Or would it be better to split it up on multiple devices? Or maybe just upgrade to a single RPi4 or 5 mod. B?
My home-assistant installation alone is too much for my Raspberry Pi 3. It depends entirely on how much data it’s processing and needing to keep in memory.
Octoprint needs to respond in a timely manner, so you will want to have the system mostly idle (at least below 60 percent CPU at all times), preferably octoprint should be the only thing running on the system unless it’s rather powerful.
If I were you, I would install octoprint exclusively on your Raspberry Pi 3, and then buy a Raspberry Pi 4 for the other services.
I’m running Pi-hole and a wireguard VPN on an old Raspberry Pi 2, which is perfectly fine if you are not expecting gigabit speeds on the VPN.
Wouldn’t put pihole or any other mission critical network service on a Pi, unless there’s some kind of fallback.
Why not and what would you recommend instead?
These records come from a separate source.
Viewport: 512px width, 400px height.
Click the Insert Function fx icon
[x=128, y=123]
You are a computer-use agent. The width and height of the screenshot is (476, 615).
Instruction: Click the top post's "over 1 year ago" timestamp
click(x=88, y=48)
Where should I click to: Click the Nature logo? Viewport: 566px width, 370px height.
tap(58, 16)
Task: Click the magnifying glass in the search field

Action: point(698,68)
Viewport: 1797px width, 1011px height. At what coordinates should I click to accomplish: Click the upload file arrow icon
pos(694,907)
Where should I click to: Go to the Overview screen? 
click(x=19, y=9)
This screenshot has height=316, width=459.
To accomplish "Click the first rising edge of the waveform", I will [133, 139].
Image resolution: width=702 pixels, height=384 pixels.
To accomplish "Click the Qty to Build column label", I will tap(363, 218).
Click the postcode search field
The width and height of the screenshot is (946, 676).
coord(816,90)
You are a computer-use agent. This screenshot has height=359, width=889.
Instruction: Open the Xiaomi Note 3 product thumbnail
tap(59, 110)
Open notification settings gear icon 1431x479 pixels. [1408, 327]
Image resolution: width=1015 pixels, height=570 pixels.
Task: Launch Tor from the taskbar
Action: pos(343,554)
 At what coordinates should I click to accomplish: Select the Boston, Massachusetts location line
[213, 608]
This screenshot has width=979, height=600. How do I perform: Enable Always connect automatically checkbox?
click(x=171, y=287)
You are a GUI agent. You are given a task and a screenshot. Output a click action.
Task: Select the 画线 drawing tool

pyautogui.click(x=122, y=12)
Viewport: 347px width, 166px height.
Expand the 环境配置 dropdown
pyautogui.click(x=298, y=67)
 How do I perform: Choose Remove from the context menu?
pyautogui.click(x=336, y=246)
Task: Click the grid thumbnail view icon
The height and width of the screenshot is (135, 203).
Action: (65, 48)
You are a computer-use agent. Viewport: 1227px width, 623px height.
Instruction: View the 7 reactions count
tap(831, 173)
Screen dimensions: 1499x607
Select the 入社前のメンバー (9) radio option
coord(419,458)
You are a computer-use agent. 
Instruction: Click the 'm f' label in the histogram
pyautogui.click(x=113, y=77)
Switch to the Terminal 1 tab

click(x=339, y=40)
IMO pi is perfect fit for pihole (low power and silent), but since its mission critical you want 2 devices running pihole. If one is down the other one will still be available. I have one pihole running on the server that runs all other services (including home assistant), and 2nd pihole on rpi4. Then I have another pi4 for 3D printer
Running pohole and homeassistant on the same device is not a problem for sure, but not sure about octoprint since it is using USB serial connection while printer is active (can be 12h+). Maybe it can work, but I wouldnt use 3D printer computer for anything else
Not OP but loss of the Pi results in loss of network connectivity. A headache if you’re home and never doing anything time-critical on the network. A disaster if you or anyone else is dependent on the network for anything time-sensitive (virtual doctors appointment, work call, etc), or you’re away from home and unable to directly VPN to your router to reconfigure DNS settings.
As some others mentioned, when the DNS goes down (which pihole is) your whole network is down. With the fragility (and slowness) of the PI, it’d be more likely it will go down, sooner than later.
Considering the cost, a good alternative, imho, would be some sort of thin client, with an energy efficient CPU. So, instead of getting 2-3 PIs, better get one of these TCs, while keeping your PI as a DNS backup solution.
You could say that with most any hardware. You could have a dedicated server fail and have your network be down till you got another instance up or have a “fall back” kick in.
What makes Rasp Pi so much more unstable? If anything a couple PIs are definitely a cheaper solution compared to other hardware like you are suggesting?
couple of Pis are cheaper
Are they thou? In my region the 4Bs are selling at around 60 bucks (no case, no SD)… A “couple” of them (including some for backup and HA and Octoprint) would mean at least 4 of them, totalling at 240 bucks (or 300 with SD). For that money, one could get two (or even three) more-than-capable thin clients.